• Stored data entries:

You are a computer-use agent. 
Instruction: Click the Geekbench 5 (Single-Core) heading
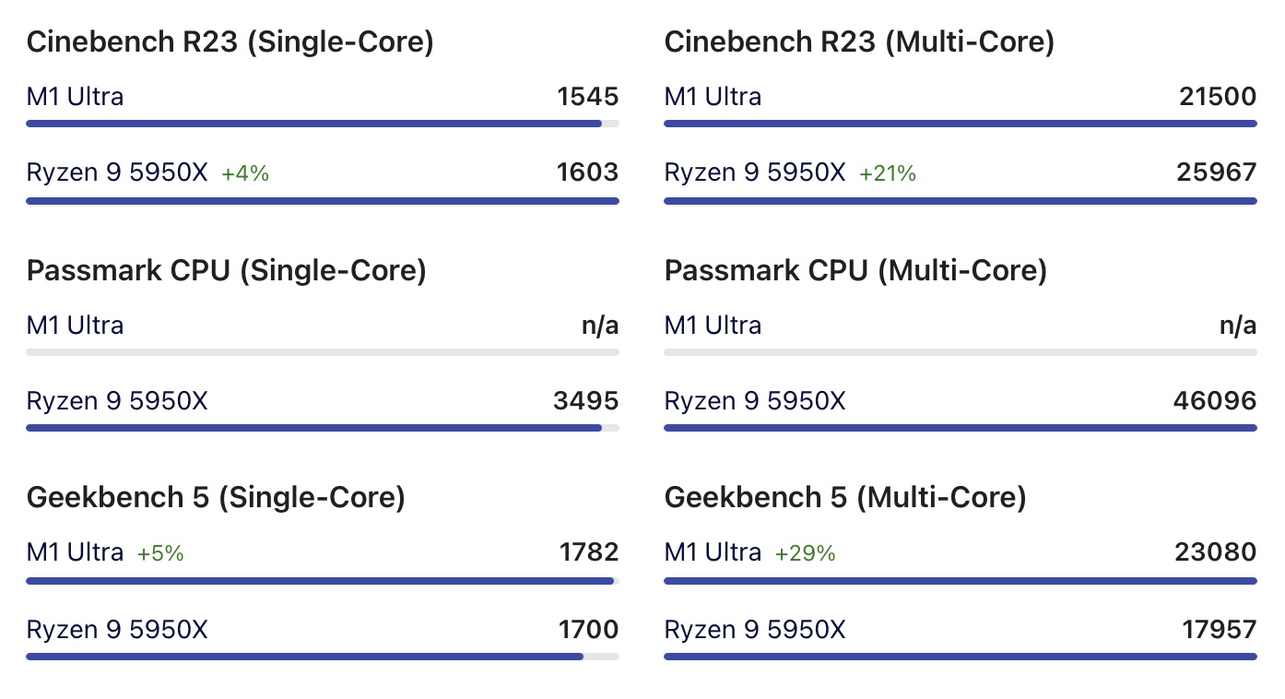tap(216, 498)
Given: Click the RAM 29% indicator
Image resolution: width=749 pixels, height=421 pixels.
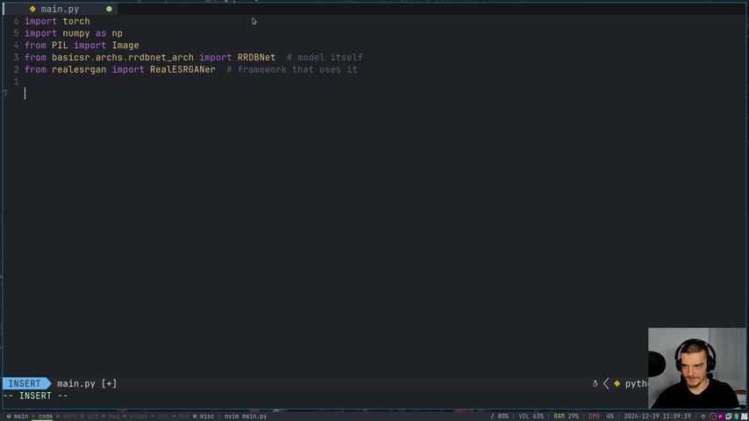Looking at the screenshot, I should pos(566,417).
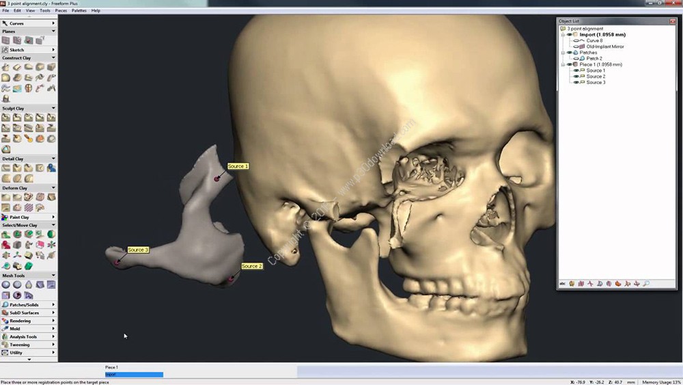
Task: Click the first tool in Sculpt Clay palette
Action: pos(5,118)
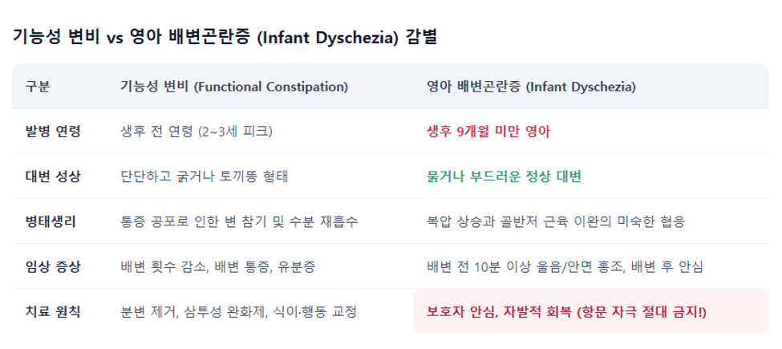This screenshot has width=782, height=349.
Task: Click the highlighted 보호자 안심, 자발적 회복 cell
Action: [591, 310]
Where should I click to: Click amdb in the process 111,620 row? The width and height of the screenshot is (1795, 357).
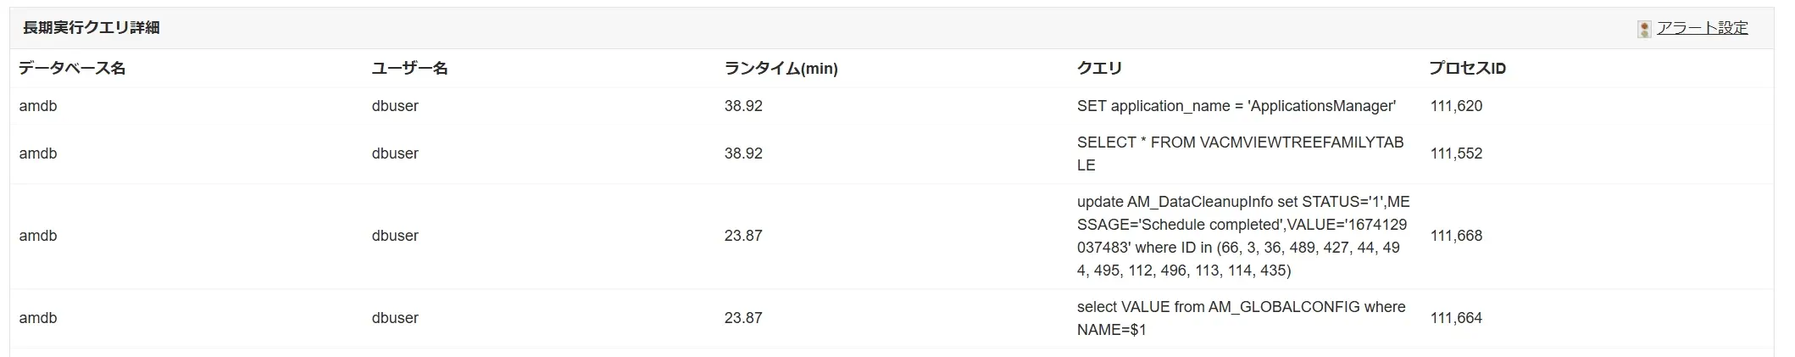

• What you are asked to do:
I would like an exact copy of the lines from the one holding "Given: Click the RAM 29% indicator" through the last line of the entries above, with the pictures left out.

• Result for this task:
Given: Click the RAM 29% indicator
Image resolution: width=749 pixels, height=421 pixels.
Looking at the screenshot, I should pos(566,417).
Task: Click the first tool in Sculpt Clay palette
Action: pos(5,118)
This screenshot has width=782, height=349.
Task: Click the highlighted 보호자 안심, 자발적 회복 cell
Action: [591, 310]
Where should I click to: Click amdb in the process 111,620 row? The width and height of the screenshot is (1795, 357).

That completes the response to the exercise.